* **EXERCISE**: Find the line containing "Instruction: Open the Sección selector" in the entries below. Restate it and each line after it, word for word, up to and including the line containing "Click the GIF".

Start of SOURCE MATERIAL

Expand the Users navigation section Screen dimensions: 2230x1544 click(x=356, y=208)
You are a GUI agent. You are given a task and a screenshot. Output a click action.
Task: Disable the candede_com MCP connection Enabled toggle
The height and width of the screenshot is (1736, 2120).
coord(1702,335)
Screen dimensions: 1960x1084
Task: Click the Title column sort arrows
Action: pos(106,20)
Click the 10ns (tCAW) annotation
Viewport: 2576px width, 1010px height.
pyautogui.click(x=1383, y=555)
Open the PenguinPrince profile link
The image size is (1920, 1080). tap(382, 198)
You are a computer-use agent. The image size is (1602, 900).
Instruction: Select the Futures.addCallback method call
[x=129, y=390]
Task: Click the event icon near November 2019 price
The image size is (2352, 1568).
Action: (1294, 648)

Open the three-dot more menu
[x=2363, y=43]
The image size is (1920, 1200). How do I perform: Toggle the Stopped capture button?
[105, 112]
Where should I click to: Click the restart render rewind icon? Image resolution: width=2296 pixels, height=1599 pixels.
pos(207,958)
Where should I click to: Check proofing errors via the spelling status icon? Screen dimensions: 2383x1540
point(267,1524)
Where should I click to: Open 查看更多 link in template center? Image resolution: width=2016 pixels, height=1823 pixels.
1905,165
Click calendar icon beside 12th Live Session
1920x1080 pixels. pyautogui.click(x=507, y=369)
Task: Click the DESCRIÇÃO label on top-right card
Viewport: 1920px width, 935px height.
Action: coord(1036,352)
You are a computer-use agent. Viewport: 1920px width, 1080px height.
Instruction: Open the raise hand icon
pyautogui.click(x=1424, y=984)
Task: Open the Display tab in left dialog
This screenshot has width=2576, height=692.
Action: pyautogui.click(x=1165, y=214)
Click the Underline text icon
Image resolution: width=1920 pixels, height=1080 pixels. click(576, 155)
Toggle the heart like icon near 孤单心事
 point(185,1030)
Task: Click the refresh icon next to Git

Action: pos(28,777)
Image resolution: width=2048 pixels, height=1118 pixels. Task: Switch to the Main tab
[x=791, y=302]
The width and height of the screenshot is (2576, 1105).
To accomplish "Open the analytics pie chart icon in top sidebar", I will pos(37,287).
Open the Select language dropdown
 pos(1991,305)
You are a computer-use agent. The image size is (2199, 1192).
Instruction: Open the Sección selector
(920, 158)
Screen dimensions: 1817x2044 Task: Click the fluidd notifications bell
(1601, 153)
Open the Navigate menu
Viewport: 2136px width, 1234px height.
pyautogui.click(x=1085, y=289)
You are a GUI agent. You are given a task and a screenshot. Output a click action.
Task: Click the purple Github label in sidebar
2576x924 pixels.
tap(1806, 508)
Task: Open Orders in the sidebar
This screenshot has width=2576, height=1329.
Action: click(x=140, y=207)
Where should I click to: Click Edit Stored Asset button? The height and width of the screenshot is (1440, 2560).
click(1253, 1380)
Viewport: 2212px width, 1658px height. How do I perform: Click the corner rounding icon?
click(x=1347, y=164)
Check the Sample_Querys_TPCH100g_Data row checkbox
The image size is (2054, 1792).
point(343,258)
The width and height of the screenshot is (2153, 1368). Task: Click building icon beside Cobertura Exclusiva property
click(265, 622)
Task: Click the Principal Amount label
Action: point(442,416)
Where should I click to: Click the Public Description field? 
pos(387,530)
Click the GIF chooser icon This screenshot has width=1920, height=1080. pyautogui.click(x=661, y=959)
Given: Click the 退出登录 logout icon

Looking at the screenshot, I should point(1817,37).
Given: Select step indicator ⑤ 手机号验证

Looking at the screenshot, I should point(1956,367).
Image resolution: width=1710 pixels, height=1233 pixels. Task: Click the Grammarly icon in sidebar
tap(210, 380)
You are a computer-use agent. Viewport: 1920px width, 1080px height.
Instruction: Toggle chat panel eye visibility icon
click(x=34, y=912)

End of SOURCE MATERIAL

* **WRITTEN ANSWER**:
Instruction: Open the Sección selector
(920, 158)
Screen dimensions: 1817x2044 Task: Click the fluidd notifications bell
(1601, 153)
Open the Navigate menu
Viewport: 2136px width, 1234px height.
pyautogui.click(x=1085, y=289)
You are a GUI agent. You are given a task and a screenshot. Output a click action.
Task: Click the purple Github label in sidebar
2576x924 pixels.
tap(1806, 508)
Task: Open Orders in the sidebar
This screenshot has width=2576, height=1329.
Action: click(x=140, y=207)
Where should I click to: Click Edit Stored Asset button? The height and width of the screenshot is (1440, 2560).
click(1253, 1380)
Viewport: 2212px width, 1658px height. How do I perform: Click the corner rounding icon?
click(x=1347, y=164)
Check the Sample_Querys_TPCH100g_Data row checkbox
The image size is (2054, 1792).
point(343,258)
The width and height of the screenshot is (2153, 1368). Task: Click building icon beside Cobertura Exclusiva property
click(265, 622)
Task: Click the Principal Amount label
Action: point(442,416)
Where should I click to: Click the Public Description field? 
pos(387,530)
Click the GIF chooser icon This screenshot has width=1920, height=1080. pyautogui.click(x=661, y=959)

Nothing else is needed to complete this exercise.